Cluster sizing for production
Avoid the common mistake of overprovisioning. Start small and monitor:
# Check resource usage in the job
spark.sparkContext.statusTracker().getExecutorInfos()
For typical transformation jobs:
- Small (up to 50GB):
Standard_DS3_v2with 2-4 workers - Medium (50-500GB):
Standard_DS4_v2with 4-8 workers - Large (500GB+): consider
Standard_DS5_v2with autoscaling
Essential Spark config
spark.conf.set("spark.databricks.delta.optimizeWrite.enabled", "true")
spark.conf.set("spark.databricks.delta.autoCompact.enabled", "true")
spark.conf.set("spark.sql.shuffle.partitions", "200") # adjust by volume
Notebooks in production
Recommended structure
notebooks/
ingestion/
bronze_orders.py
bronze_customers.py
transformation/
silver_orders.py
gold_revenue.py
utils/
common_functions.py
logging.py
%run vs dbutils.notebook.run
Use %run to import utilities on the same cluster (more efficient):
%run ../utils/common_functions
Use dbutils.notebook.run to execute notebooks as subprocesses with parameters:
result = dbutils.notebook.run(
"./silver_orders",
timeout_seconds=3600,
arguments={"date": "2026-04-01", "env": "prod"}
)
Widgets for parameterization
dbutils.widgets.text("execution_date", "", "Execution date")

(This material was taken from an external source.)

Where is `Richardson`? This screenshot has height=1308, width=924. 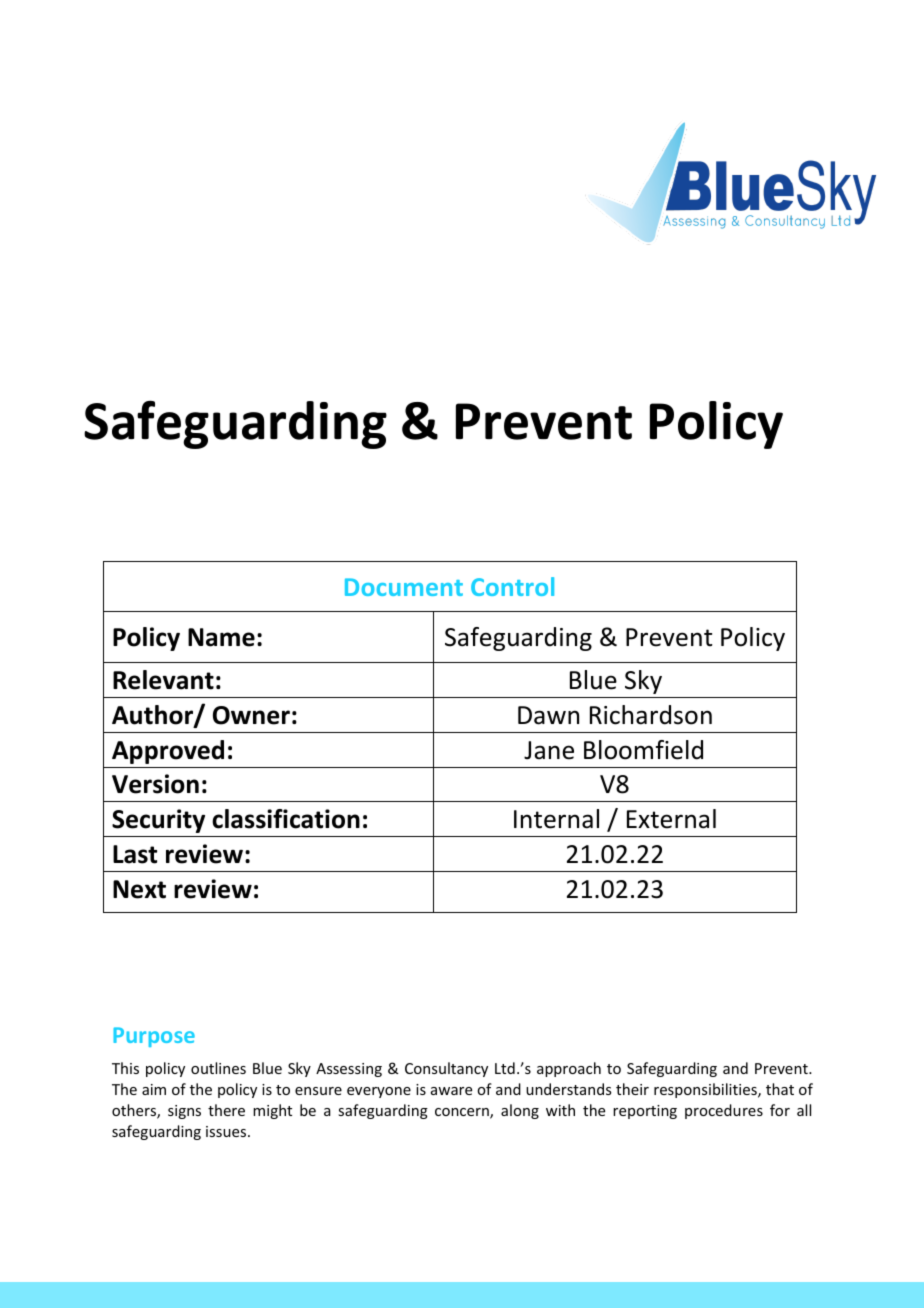
Richardson is located at coordinates (651, 715).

dbutils.widgets.dropdown("env", "dev", ["dev", "staging", "prod"])
execution_date = dbutils.widgets.get("execution_date")

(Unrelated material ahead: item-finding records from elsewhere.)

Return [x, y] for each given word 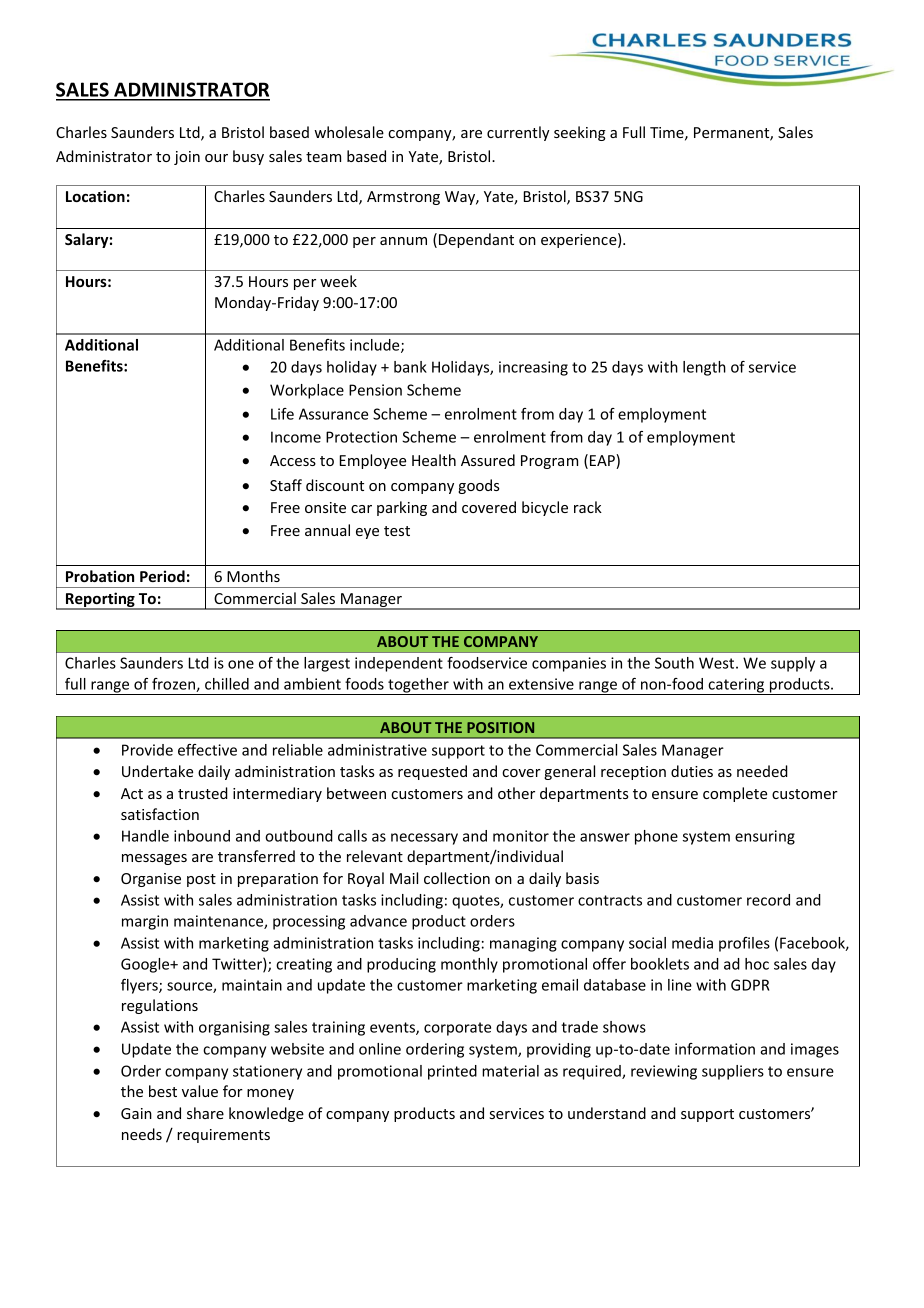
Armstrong [403, 198]
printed [452, 1072]
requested [432, 772]
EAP [603, 461]
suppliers [733, 1072]
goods [479, 486]
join [187, 158]
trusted [203, 793]
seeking [580, 133]
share [205, 1113]
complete [735, 794]
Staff [286, 485]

env = dbutils.widgets.get("env")
Databricks Workflows (Jobs)
Creating a multi-task job
{
"name": "pipeline_silver_daily",
"tasks": [
{
"task_key": "ingest_bronze",
"notebook_task": { "notebook_path": "/ingestion/bronze_orders" },
"new_cluster": { ... }
},
{
"task_key": "transform_silver",
"depends_on": [{ "task_key": "ingest_bronze" }],
"notebook_task": { "notebook_path": "/transformation/silver_orders" },
"new_cluster": { ... }
}
],
"schedule": {
"quartz_cron_expression": "0 0 6 * * ?",
"timezone_id": "America/Sao_Paulo"
}
}
Retry and alerts
{
"max_retries": 2,
"min_retry_interval_millis": 300000,
"email_notifications": {
"on_failure": ["data-team@company.com"],
"on_success": []
}
}
Secrets with Databricks Secret Scope
Never store credentials in notebooks. Use Secret Scopes linked to Azure Key Vault:
storage_account_key = dbutils.secrets.get(
scope="kv-lakehouse-prod",
key="adls-storage-account-key"
)
spark.conf.set(
"fs.azure.account.key.datalakeprod.dfs.core.windows.net",
storage_account_key
)
Cost optimization
- Spot instances for interruption-tolerant jobs (60-80% savings)
- Auto-terminate is mandatory on all-purpose clusters
- Photon only where there's measurable gain on analytical SQL queries
- Job clusters always in production, never all-purpose
- Monitor with Cost Analysis in Azure and the Databricks Account Console
Unity Catalog integration
# Always use three-part naming with Unity Catalog
df = spark.read.table("catalog_prod.silver.orders")
df.write \
.format("delta") \
.mode("overwrite") \
.saveAsTable("catalog_prod.gold.revenue_daily")
Avoid absolute ADLS paths when Unity Catalog is configured. Always use the catalog namespace.